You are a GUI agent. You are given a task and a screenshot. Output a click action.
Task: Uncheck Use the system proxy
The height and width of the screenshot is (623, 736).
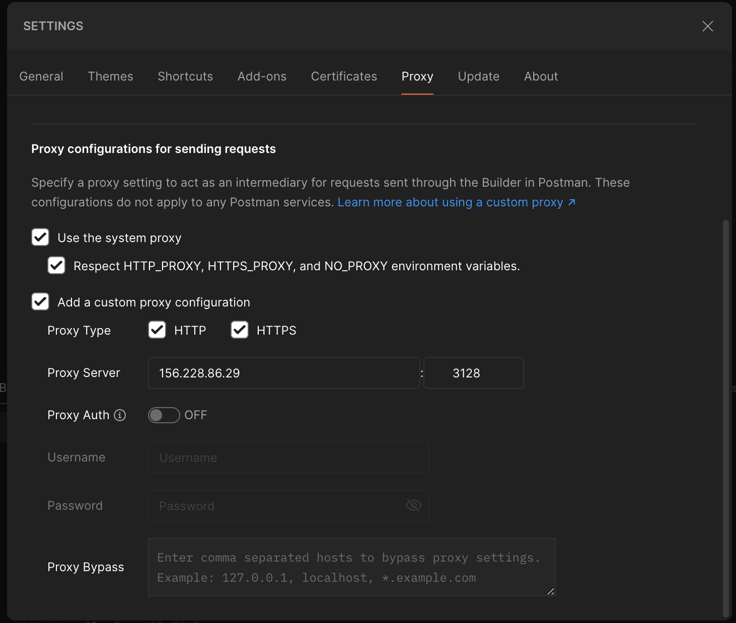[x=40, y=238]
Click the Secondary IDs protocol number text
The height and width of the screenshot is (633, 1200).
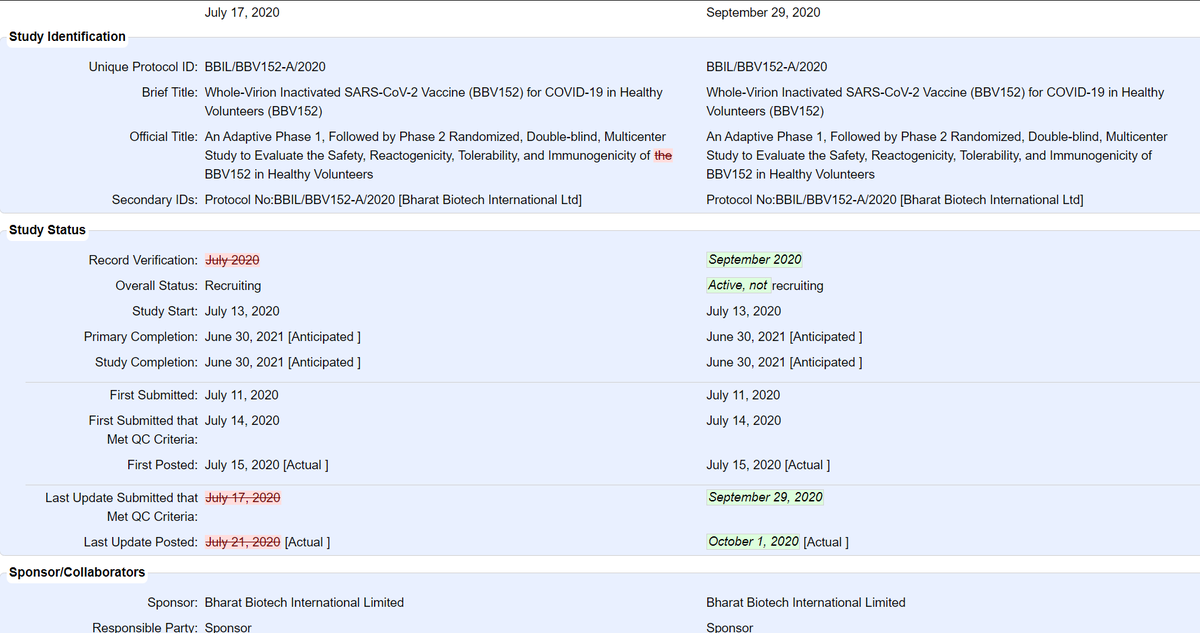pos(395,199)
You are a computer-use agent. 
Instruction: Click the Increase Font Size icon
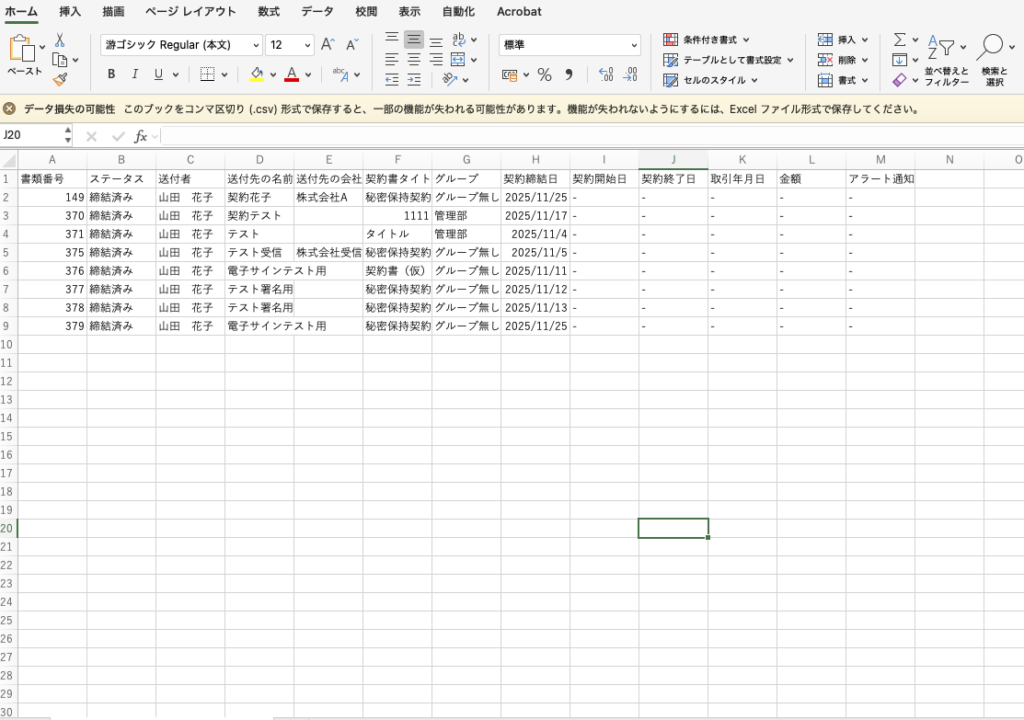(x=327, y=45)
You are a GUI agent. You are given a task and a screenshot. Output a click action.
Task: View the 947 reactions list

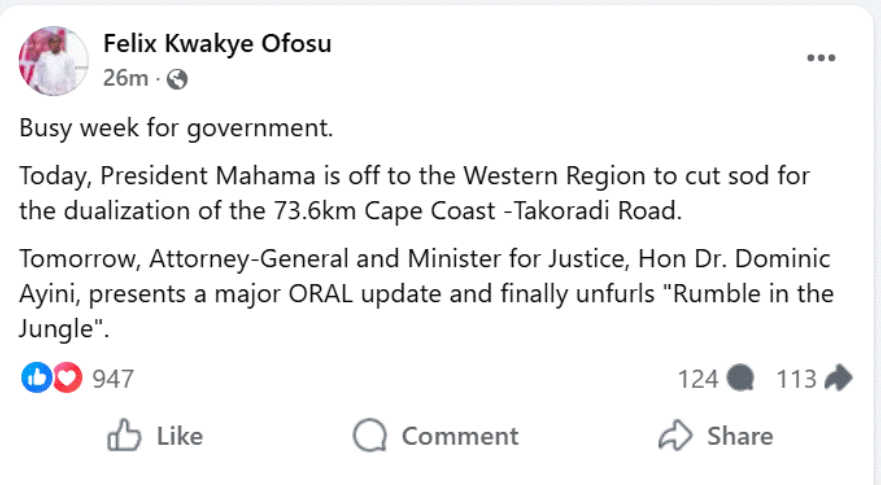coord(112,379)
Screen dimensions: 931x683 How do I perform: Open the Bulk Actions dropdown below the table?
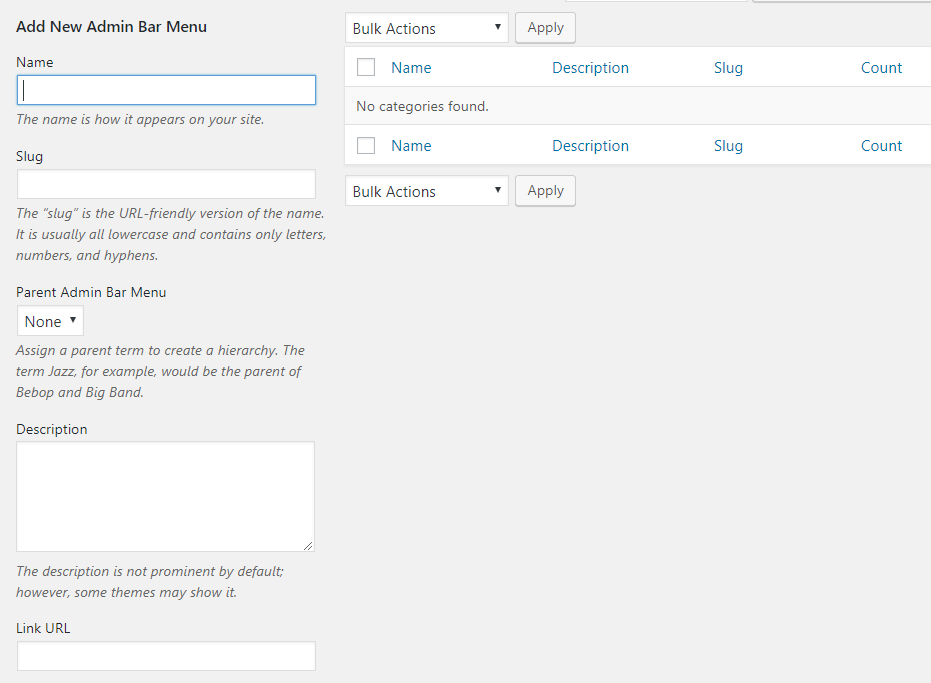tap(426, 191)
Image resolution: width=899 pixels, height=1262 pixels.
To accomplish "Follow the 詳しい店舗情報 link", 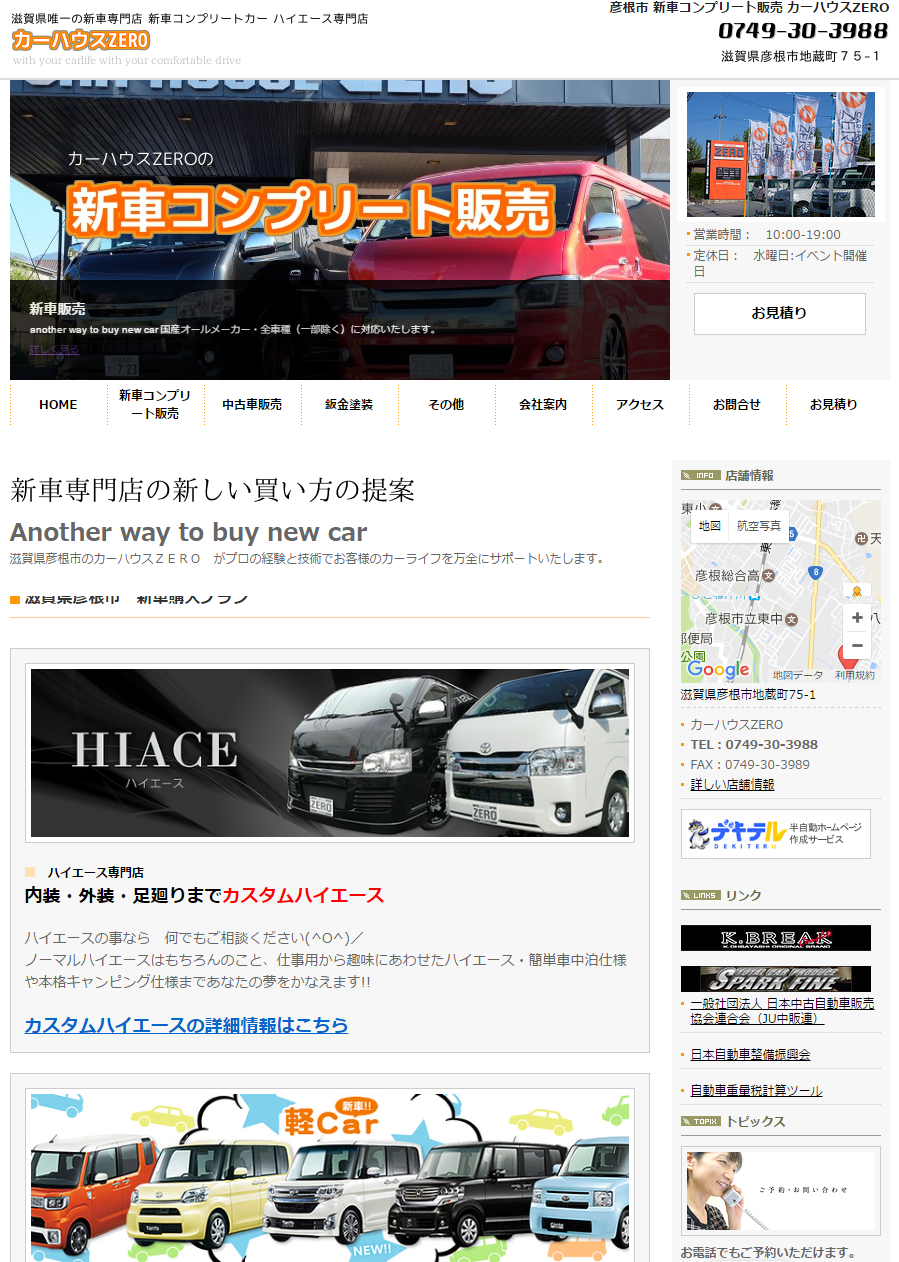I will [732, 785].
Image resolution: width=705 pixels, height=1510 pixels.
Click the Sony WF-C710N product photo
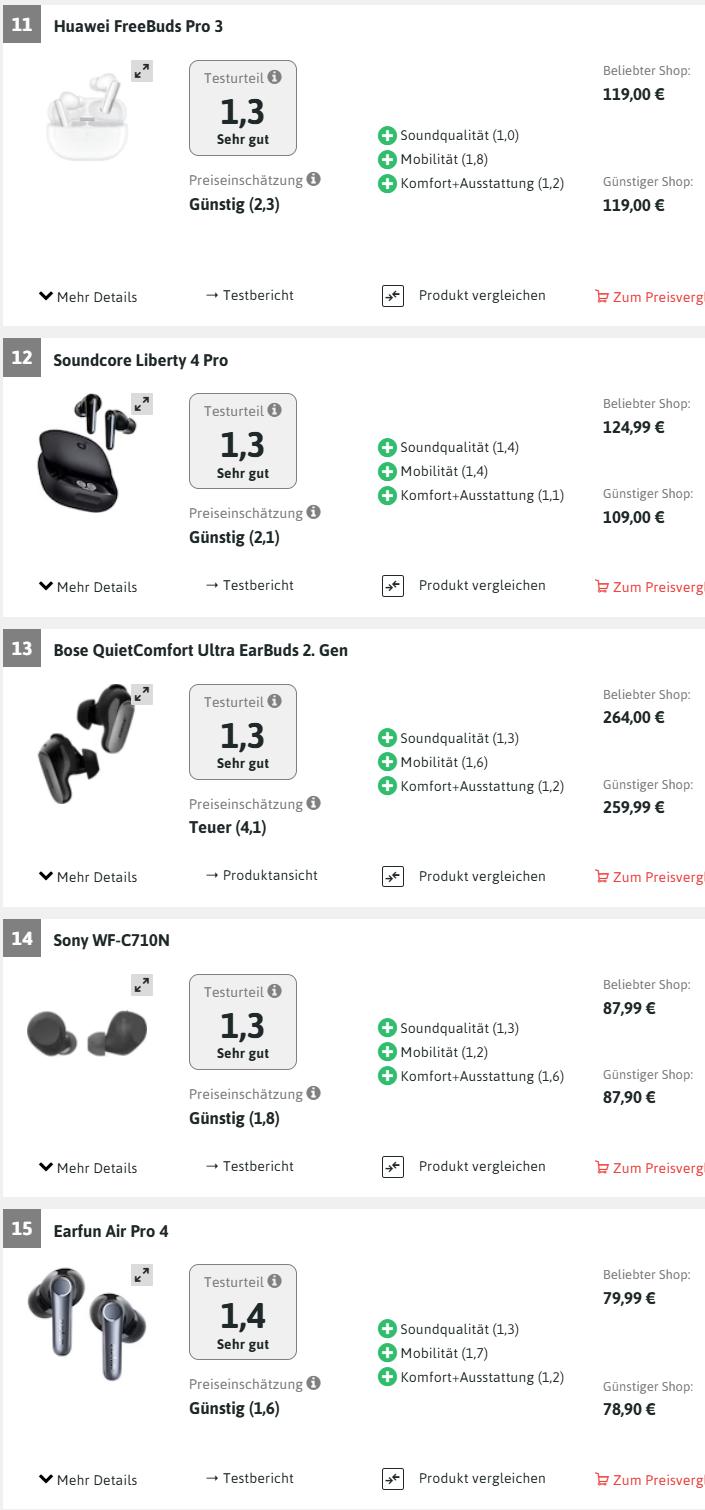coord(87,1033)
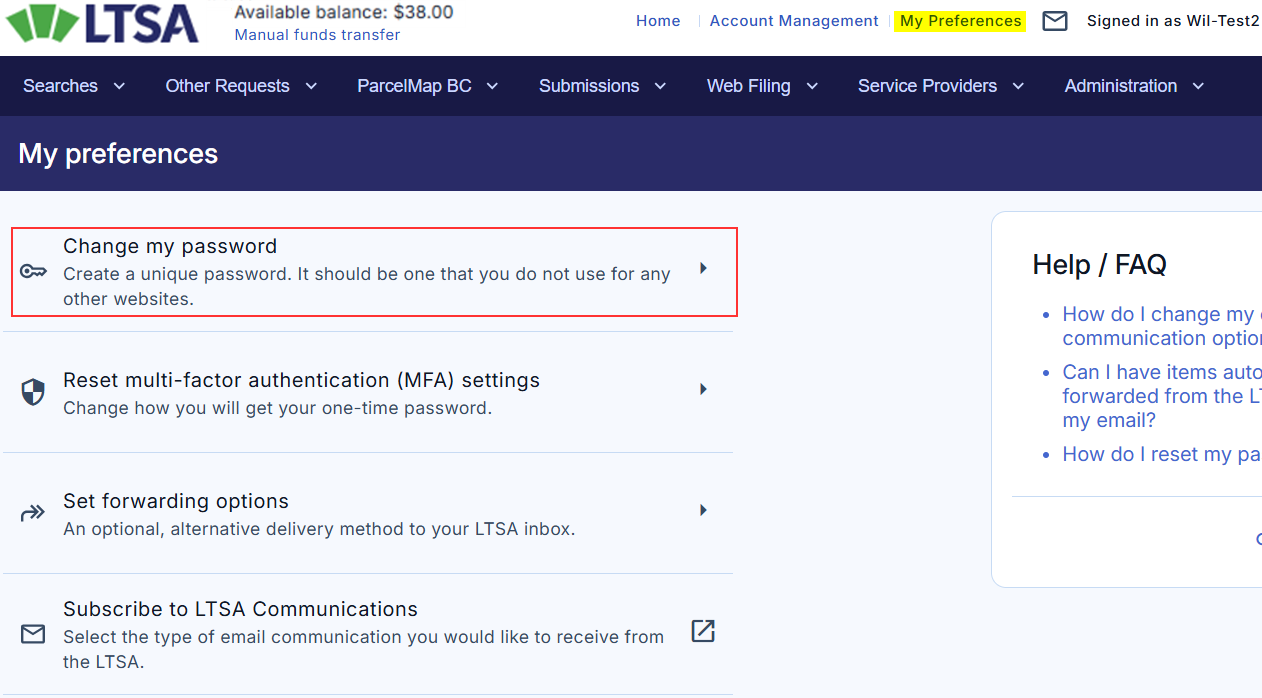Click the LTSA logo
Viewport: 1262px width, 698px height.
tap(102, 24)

Assigned task: Which lines of the records contain the word "Image"? Copy each of them.

Written answer:
Image resolution: width=899 pixels, height=1262 pixels.
Image resolution: width=705 pixels, height=1510 pixels.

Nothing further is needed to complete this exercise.